BEGIN Passage to read
DOI: 10.1002/mrm.70443 ISSN: 0740-3194

T1 ‐weighting in Steady‐State FLASH MRI –Diffusion Is Not Only Supportive but Mandatory for the Contrast

Simon Weinmüller, Deepak Charles Chellapandian, Jonathan Endres, Jochen Leupold, Florian Gritsch, Fabian Wagner, Rainer Schneider, Moritz Zaiss

ABSTRACT

Purpose

FLASH imaging is widely assumed to produce a T 1 ‐weighted steady‐state contrast using RF‐ and gradient‐spoiling. We observed substantial overestimation of CSF signals in simulations, when diffusion was neglected and realistic proton density was applied. This work investigates the role of diffusion in steady‐state FLASH contrast formation and its implications for simulation‐based modeling and measurement.

Methods

FLASH sequences were simulated using phase graph simulations using a synthetic brain phantom with and without diffusion and realistic PD values to show the contrast change. The impact of neglecting diffusion in synthetic training data was evaluated using a segmentation network trained on simulated data and tested on in vivo measurement. Experimental validation of the contrast change was performed using a 3D‐printed brain phantom using silicone oil as a low‐diffusivity compartment.

Results

Without diffusion, simulations showed CSF signal intensities higher than WM, resulting in a contrast change. Diffusion suppresses higher‐order echoes in long T 2 tissues and is essential for achieving the T 1 ‐weighted steady‐state contrast. A NN trained without diffusion fails to generalize to in vivo data and measurements with silicone oil compartments confirm the contrast changes in low‐diffusivity media.

Conclusion

Diffusion is essential for realistic FLASH simulations of long T 2 tissues such as CSF. Steady‐state FLASH contrast arises from the interplay of RF‐, gradient‐spoiling, and “multi‐TR‐relaxation‐spoiling” governed by T 2 ‐decay and diffusion effects. For many quadratic phase cycling schemes, diffusion is required to obtain realistic T 1 ‐weighted contrast in MR simulations and should not be neglected in simulations or simulation‐based deep learning applications.
END Passage to read
BEGIN Dataset extract
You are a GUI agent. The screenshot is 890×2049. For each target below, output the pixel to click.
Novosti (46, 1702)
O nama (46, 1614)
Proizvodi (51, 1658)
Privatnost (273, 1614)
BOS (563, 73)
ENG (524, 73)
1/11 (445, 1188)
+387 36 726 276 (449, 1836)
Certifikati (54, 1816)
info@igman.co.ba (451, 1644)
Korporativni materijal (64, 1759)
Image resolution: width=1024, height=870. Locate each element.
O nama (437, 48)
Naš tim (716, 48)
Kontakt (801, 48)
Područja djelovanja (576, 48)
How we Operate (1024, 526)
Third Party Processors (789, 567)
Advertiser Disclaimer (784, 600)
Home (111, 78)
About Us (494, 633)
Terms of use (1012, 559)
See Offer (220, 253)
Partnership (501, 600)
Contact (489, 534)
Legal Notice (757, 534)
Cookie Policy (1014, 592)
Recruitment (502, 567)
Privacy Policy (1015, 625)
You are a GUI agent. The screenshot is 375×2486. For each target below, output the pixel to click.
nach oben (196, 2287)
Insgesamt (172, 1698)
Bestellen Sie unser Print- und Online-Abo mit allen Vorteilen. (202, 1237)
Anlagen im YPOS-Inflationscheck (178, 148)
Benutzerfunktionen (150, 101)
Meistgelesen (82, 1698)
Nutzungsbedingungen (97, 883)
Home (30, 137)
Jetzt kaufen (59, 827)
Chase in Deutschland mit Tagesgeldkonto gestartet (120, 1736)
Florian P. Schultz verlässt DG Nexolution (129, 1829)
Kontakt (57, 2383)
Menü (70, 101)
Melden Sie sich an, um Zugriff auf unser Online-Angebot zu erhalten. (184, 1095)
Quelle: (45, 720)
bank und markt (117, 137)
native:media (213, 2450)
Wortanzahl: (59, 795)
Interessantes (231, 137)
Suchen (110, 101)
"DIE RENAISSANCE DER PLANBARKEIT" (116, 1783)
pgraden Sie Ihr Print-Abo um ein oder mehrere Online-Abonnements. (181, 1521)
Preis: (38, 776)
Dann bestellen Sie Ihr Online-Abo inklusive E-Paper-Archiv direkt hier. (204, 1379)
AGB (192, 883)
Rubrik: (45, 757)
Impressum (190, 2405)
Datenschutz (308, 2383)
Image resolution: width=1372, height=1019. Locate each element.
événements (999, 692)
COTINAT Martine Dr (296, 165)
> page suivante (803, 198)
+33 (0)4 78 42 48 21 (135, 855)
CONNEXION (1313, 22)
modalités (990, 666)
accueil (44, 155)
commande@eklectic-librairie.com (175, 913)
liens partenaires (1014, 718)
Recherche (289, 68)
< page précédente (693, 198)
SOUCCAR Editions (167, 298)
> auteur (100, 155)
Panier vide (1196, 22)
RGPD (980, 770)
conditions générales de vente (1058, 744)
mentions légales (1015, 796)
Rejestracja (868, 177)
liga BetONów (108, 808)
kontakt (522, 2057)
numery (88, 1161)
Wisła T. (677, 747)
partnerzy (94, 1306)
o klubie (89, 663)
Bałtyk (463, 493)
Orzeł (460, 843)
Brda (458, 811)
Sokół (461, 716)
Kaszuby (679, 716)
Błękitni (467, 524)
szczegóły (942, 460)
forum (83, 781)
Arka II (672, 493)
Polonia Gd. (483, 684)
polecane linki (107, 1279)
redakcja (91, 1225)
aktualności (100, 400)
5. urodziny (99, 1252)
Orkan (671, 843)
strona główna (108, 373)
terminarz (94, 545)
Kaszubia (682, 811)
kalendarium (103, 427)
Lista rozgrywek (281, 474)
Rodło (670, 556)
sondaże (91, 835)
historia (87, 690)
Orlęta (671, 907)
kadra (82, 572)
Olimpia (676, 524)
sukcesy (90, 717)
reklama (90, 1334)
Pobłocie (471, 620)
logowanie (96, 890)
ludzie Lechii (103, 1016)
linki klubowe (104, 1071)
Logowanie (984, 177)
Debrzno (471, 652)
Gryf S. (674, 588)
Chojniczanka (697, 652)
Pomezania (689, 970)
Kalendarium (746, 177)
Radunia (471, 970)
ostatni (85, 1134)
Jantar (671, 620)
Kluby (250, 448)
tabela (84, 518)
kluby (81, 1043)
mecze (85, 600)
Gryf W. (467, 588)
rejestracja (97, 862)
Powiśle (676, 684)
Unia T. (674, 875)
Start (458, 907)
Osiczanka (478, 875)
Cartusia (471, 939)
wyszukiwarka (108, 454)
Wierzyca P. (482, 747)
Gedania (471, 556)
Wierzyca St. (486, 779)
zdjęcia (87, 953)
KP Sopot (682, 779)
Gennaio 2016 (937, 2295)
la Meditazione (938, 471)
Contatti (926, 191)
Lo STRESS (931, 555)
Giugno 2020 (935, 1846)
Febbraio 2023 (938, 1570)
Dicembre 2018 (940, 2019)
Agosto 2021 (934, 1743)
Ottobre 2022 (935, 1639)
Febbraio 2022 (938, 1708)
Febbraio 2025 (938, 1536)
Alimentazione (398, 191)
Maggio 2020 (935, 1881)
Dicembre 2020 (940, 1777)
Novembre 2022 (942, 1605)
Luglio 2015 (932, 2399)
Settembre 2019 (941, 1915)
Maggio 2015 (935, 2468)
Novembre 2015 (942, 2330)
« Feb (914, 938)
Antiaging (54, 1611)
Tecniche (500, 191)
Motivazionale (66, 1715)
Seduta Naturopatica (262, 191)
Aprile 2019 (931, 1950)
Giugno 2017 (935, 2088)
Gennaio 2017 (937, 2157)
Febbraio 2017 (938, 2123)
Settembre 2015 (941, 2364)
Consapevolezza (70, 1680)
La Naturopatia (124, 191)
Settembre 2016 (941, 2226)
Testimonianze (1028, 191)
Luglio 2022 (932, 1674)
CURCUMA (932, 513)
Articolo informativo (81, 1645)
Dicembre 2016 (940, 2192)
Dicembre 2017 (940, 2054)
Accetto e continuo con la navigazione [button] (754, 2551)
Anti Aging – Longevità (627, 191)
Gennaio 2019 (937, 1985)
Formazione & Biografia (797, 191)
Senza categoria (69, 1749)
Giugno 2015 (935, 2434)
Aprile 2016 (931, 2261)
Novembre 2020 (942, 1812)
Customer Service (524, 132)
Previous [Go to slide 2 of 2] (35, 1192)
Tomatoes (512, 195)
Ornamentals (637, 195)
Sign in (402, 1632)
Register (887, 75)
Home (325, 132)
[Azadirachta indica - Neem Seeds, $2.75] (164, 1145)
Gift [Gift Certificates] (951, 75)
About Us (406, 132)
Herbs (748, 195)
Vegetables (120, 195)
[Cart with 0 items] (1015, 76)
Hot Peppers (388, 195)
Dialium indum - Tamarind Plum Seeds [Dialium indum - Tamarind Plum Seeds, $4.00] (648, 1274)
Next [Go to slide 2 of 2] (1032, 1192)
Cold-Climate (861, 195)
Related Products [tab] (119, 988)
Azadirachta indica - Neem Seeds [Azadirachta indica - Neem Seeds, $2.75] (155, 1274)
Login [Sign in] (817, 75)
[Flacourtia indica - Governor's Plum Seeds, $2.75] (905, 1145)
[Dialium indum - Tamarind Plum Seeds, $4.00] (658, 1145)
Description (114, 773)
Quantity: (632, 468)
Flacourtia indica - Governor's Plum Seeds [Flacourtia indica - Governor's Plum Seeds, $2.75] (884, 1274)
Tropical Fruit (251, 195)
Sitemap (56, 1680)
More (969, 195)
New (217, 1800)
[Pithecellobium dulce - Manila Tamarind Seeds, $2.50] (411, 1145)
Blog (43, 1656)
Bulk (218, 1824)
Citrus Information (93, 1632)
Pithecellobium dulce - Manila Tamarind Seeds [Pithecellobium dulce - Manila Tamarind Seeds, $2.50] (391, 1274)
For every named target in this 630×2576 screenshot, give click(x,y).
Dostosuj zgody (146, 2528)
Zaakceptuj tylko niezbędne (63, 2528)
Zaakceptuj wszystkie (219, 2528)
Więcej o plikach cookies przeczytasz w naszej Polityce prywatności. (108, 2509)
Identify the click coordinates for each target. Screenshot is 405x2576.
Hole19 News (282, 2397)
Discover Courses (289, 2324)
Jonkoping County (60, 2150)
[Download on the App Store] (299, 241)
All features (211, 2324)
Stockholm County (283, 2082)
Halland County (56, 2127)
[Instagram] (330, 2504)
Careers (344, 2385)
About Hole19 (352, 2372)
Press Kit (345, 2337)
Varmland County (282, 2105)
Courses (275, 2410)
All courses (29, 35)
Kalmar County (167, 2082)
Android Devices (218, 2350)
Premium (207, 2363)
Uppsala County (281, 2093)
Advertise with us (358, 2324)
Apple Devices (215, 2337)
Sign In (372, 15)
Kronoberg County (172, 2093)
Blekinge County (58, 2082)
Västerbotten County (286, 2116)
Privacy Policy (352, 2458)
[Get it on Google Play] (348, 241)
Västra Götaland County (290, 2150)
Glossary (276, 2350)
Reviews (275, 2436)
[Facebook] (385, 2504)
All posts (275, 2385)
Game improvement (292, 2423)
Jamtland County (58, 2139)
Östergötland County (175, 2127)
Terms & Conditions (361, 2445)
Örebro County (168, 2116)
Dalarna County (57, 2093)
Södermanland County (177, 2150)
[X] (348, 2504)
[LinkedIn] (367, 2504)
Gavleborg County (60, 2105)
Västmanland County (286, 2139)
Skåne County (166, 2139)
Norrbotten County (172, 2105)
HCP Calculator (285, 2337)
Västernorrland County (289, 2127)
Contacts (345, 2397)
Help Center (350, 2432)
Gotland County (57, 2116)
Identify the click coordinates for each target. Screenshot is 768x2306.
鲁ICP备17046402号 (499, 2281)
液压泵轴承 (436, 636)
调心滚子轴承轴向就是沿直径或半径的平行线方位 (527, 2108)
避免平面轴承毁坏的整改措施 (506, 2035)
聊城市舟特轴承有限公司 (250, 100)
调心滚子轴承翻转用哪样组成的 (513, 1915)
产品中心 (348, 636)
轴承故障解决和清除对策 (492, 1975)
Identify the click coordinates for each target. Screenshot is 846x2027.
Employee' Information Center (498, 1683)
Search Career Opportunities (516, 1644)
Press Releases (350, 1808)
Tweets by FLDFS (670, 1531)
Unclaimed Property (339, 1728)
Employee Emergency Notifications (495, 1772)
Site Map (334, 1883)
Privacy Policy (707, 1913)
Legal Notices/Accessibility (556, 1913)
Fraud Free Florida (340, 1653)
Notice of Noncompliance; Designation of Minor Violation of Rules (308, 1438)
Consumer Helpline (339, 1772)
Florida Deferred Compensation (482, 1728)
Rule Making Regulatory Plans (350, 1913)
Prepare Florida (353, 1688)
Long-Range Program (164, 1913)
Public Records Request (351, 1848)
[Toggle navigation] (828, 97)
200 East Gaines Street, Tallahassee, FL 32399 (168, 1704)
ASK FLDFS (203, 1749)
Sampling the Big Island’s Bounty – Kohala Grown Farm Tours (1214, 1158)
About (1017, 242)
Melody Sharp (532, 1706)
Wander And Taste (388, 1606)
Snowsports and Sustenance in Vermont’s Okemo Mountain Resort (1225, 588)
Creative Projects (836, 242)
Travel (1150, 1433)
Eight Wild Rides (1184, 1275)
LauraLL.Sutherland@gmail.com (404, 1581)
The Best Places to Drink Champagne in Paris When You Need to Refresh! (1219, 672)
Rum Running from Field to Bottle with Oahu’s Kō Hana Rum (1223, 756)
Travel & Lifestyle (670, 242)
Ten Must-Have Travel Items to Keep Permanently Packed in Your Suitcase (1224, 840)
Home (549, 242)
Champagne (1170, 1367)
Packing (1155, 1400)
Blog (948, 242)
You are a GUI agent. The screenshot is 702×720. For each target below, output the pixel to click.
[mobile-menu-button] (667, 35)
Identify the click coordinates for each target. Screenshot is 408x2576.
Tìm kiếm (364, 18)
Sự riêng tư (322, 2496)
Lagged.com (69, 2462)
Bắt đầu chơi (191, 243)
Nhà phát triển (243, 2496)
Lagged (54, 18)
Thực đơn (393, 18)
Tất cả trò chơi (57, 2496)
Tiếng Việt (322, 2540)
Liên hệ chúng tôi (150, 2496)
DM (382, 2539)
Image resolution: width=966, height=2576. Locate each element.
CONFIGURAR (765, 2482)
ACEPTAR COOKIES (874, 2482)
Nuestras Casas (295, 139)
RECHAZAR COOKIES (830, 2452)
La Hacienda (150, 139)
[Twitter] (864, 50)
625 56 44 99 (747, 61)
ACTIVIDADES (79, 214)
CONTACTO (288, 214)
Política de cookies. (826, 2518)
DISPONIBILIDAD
END Dataset extract
* _Activity 1_: According to the FLASH MRI abstract, why must diffusion be included when simulating long T2 tissues such as CSF? Answer in one to three sentences.
* _Activity 2_: Output the part of the FLASH MRI abstract starting with "FLASH imaging is" and going on through "a low‐diffusivity compartment.".
The rows are material separate from the FLASH MRI abstract.

* _Task solution 1_: When diffusion was left out and realistic proton density was used, the simulations gave CSF signal intensities higher than white matter, which changed the contrast. Diffusion suppresses higher-order echoes in long T2 tissues, so it is needed to produce the T1-weighted steady-state contrast.

* _Task solution 2_:
FLASH imaging is widely assumed to produce a T 1 ‐weighted steady‐state contrast using RF‐ and gradient‐spoiling. We observed substantial overestimation of CSF signals in simulations, when diffusion was neglected and realistic proton density was applied. This work investigates the role of diffusion in steady‐state FLASH contrast formation and its implications for simulation‐based modeling and measurement.

Methods

FLASH sequences were simulated using phase graph simulations using a synthetic brain phantom with and without diffusion and realistic PD values to show the contrast change. The impact of neglecting diffusion in synthetic training data was evaluated using a segmentation network trained on simulated data and tested on in vivo measurement. Experimental validation of the contrast change was performed using a 3D‐printed brain phantom using silicone oil as a low‐diffusivity compartment.